INSTRUCTIONS TO FOLLOW: Retype the entries in full.

====

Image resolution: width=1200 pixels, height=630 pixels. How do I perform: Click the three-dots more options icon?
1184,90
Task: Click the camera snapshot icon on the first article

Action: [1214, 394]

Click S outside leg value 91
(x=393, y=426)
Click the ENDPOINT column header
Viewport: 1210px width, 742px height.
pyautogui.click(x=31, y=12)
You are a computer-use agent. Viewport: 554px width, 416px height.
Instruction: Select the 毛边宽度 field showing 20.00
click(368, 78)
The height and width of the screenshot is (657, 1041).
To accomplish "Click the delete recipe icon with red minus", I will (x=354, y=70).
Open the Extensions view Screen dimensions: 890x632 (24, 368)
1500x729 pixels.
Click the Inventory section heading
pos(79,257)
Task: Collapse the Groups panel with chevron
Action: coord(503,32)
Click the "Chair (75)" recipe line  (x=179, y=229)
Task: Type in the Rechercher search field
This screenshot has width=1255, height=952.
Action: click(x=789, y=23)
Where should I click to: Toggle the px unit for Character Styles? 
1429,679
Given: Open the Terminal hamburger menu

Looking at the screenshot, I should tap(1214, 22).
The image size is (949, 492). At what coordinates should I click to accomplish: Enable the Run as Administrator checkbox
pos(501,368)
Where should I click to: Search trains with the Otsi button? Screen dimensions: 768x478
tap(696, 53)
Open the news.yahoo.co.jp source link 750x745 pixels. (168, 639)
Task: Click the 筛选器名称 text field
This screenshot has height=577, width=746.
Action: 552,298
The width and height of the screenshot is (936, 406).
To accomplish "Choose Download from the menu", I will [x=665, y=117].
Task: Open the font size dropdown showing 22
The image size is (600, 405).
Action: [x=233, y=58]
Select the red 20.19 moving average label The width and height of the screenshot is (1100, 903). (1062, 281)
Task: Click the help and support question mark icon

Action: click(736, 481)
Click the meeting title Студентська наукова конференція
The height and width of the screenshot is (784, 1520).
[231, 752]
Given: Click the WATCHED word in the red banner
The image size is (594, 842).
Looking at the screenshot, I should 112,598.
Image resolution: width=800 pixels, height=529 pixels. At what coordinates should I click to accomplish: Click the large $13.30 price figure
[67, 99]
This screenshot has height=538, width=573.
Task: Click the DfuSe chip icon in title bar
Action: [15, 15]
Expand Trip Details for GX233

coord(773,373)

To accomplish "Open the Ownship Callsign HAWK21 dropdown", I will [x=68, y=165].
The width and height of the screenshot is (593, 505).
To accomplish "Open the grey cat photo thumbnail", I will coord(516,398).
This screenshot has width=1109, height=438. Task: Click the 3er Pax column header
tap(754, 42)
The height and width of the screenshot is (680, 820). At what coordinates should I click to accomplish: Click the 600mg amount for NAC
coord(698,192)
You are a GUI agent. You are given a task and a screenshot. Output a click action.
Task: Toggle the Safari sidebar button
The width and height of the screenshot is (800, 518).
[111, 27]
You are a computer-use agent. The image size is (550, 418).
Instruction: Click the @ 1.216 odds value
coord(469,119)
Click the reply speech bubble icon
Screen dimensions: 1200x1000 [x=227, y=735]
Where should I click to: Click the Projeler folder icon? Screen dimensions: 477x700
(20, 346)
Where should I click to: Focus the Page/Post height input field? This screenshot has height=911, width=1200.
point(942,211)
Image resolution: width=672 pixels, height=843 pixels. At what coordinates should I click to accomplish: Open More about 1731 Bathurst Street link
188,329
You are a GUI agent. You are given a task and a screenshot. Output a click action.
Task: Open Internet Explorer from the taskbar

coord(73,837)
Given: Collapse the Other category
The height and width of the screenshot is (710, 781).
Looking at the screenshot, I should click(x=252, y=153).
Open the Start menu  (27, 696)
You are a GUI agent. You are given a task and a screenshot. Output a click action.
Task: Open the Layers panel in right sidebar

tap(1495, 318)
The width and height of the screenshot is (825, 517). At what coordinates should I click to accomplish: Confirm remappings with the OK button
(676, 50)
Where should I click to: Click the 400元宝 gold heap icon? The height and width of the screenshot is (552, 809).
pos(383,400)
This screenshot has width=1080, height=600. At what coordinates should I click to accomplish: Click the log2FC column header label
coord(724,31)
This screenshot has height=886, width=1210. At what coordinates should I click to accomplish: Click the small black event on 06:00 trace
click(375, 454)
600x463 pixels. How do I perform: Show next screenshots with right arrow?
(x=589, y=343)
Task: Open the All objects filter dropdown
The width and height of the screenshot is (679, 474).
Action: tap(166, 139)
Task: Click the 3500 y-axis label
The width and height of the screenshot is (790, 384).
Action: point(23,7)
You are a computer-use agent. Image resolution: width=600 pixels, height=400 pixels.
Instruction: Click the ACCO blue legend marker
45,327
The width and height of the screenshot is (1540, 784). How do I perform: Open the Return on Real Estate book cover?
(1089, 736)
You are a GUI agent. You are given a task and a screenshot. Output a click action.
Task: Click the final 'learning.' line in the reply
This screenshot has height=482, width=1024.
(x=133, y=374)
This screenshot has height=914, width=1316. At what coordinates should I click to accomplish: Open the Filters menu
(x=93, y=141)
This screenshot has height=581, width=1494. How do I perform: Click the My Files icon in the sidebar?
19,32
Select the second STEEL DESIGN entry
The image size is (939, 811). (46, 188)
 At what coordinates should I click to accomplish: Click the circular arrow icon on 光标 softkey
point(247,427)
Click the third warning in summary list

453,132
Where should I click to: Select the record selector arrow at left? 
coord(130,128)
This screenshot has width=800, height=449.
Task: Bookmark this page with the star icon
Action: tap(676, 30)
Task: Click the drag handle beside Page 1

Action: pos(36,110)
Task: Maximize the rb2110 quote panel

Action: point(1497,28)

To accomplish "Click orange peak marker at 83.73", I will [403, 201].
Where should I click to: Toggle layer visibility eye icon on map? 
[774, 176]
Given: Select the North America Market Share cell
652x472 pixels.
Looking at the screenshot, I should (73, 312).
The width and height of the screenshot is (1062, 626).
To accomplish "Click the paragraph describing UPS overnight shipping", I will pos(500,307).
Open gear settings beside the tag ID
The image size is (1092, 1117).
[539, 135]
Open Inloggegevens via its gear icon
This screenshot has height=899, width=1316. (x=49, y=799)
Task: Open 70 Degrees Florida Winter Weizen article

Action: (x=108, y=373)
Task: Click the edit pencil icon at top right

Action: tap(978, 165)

====

EXERCISE ANSWER:
Image resolution: width=1200 pixels, height=630 pixels. How do I perform: Click the three-dots more options icon?
1184,90
Task: Click the camera snapshot icon on the first article

Action: [1214, 394]

Click S outside leg value 91
(x=393, y=426)
Click the ENDPOINT column header
Viewport: 1210px width, 742px height.
pyautogui.click(x=31, y=12)
You are a computer-use agent. Viewport: 554px width, 416px height.
Instruction: Select the 毛边宽度 field showing 20.00
click(368, 78)
The height and width of the screenshot is (657, 1041).
To accomplish "Click the delete recipe icon with red minus", I will (x=354, y=70).
Open the Extensions view Screen dimensions: 890x632 (24, 368)
1500x729 pixels.
Click the Inventory section heading
pos(79,257)
Task: Collapse the Groups panel with chevron
Action: coord(503,32)
Click the "Chair (75)" recipe line  (x=179, y=229)
Task: Type in the Rechercher search field
This screenshot has width=1255, height=952.
Action: click(x=789, y=23)
Where should I click to: Toggle the px unit for Character Styles? 
1429,679
Given: Open the Terminal hamburger menu

Looking at the screenshot, I should tap(1214, 22).
The image size is (949, 492). At what coordinates should I click to accomplish: Enable the Run as Administrator checkbox
pos(501,368)
Where should I click to: Search trains with the Otsi button? Screen dimensions: 768x478
tap(696, 53)
Open the news.yahoo.co.jp source link 750x745 pixels. (168, 639)
Task: Click the 筛选器名称 text field
This screenshot has height=577, width=746.
Action: 552,298
The width and height of the screenshot is (936, 406).
To accomplish "Choose Download from the menu", I will [x=665, y=117].
Task: Open the font size dropdown showing 22
The image size is (600, 405).
Action: [x=233, y=58]
Select the red 20.19 moving average label The width and height of the screenshot is (1100, 903). (1062, 281)
Task: Click the help and support question mark icon

Action: click(736, 481)
Click the meeting title Студентська наукова конференція
The height and width of the screenshot is (784, 1520).
[231, 752]
Given: Click the WATCHED word in the red banner
The image size is (594, 842).
Looking at the screenshot, I should 112,598.
Image resolution: width=800 pixels, height=529 pixels. At what coordinates should I click to accomplish: Click the large $13.30 price figure
[67, 99]
This screenshot has height=538, width=573.
Task: Click the DfuSe chip icon in title bar
Action: [15, 15]
Expand Trip Details for GX233

coord(773,373)

To accomplish "Open the Ownship Callsign HAWK21 dropdown", I will [x=68, y=165].
The width and height of the screenshot is (593, 505).
To accomplish "Open the grey cat photo thumbnail", I will coord(516,398).
This screenshot has width=1109, height=438. Task: Click the 3er Pax column header
tap(754, 42)
The height and width of the screenshot is (680, 820). At what coordinates should I click to accomplish: Click the 600mg amount for NAC
coord(698,192)
You are a GUI agent. You are given a task and a screenshot. Output a click action.
Task: Toggle the Safari sidebar button
The width and height of the screenshot is (800, 518).
[111, 27]
You are a computer-use agent. The image size is (550, 418).
Instruction: Click the @ 1.216 odds value
coord(469,119)
Click the reply speech bubble icon
Screen dimensions: 1200x1000 [x=227, y=735]
Where should I click to: Click the Projeler folder icon? Screen dimensions: 477x700
(20, 346)
Where should I click to: Focus the Page/Post height input field? This screenshot has height=911, width=1200.
point(942,211)
Image resolution: width=672 pixels, height=843 pixels. At what coordinates should I click to accomplish: Open More about 1731 Bathurst Street link
188,329
You are a GUI agent. You are given a task and a screenshot. Output a click action.
Task: Open Internet Explorer from the taskbar

coord(73,837)
Given: Collapse the Other category
The height and width of the screenshot is (710, 781).
Looking at the screenshot, I should click(x=252, y=153).
Open the Start menu  (27, 696)
You are a GUI agent. You are given a task and a screenshot. Output a click action.
Task: Open the Layers panel in right sidebar

tap(1495, 318)
The width and height of the screenshot is (825, 517). At what coordinates should I click to accomplish: Confirm remappings with the OK button
(676, 50)
Where should I click to: Click the 400元宝 gold heap icon? The height and width of the screenshot is (552, 809).
pos(383,400)
This screenshot has width=1080, height=600. At what coordinates should I click to accomplish: Click the log2FC column header label
coord(724,31)
This screenshot has height=886, width=1210. At what coordinates should I click to accomplish: Click the small black event on 06:00 trace
click(375, 454)
600x463 pixels. How do I perform: Show next screenshots with right arrow?
(x=589, y=343)
Task: Open the All objects filter dropdown
The width and height of the screenshot is (679, 474).
Action: tap(166, 139)
Task: Click the 3500 y-axis label
The width and height of the screenshot is (790, 384).
Action: point(23,7)
You are a computer-use agent. Image resolution: width=600 pixels, height=400 pixels.
Instruction: Click the ACCO blue legend marker
45,327
The width and height of the screenshot is (1540, 784). How do I perform: Open the Return on Real Estate book cover?
(1089, 736)
You are a GUI agent. You are given a task and a screenshot. Output a click action.
Task: Click the final 'learning.' line in the reply
This screenshot has height=482, width=1024.
(x=133, y=374)
This screenshot has height=914, width=1316. At what coordinates should I click to accomplish: Open the Filters menu
(x=93, y=141)
This screenshot has height=581, width=1494. How do I perform: Click the My Files icon in the sidebar?
19,32
Select the second STEEL DESIGN entry
The image size is (939, 811). (46, 188)
 At what coordinates should I click to accomplish: Click the circular arrow icon on 光标 softkey
point(247,427)
Click the third warning in summary list

453,132
Where should I click to: Select the record selector arrow at left? 
coord(130,128)
This screenshot has width=800, height=449.
Task: Bookmark this page with the star icon
Action: tap(676, 30)
Task: Click the drag handle beside Page 1

Action: pos(36,110)
Task: Maximize the rb2110 quote panel

Action: point(1497,28)

To accomplish "Click orange peak marker at 83.73", I will [403, 201].
Where should I click to: Toggle layer visibility eye icon on map? 
[774, 176]
Given: Select the North America Market Share cell
652x472 pixels.
Looking at the screenshot, I should (73, 312).
The width and height of the screenshot is (1062, 626).
To accomplish "Click the paragraph describing UPS overnight shipping", I will pos(500,307).
Open gear settings beside the tag ID
The image size is (1092, 1117).
[539, 135]
Open Inloggegevens via its gear icon
This screenshot has height=899, width=1316. (x=49, y=799)
Task: Open 70 Degrees Florida Winter Weizen article

Action: (x=108, y=373)
Task: Click the edit pencil icon at top right

Action: tap(978, 165)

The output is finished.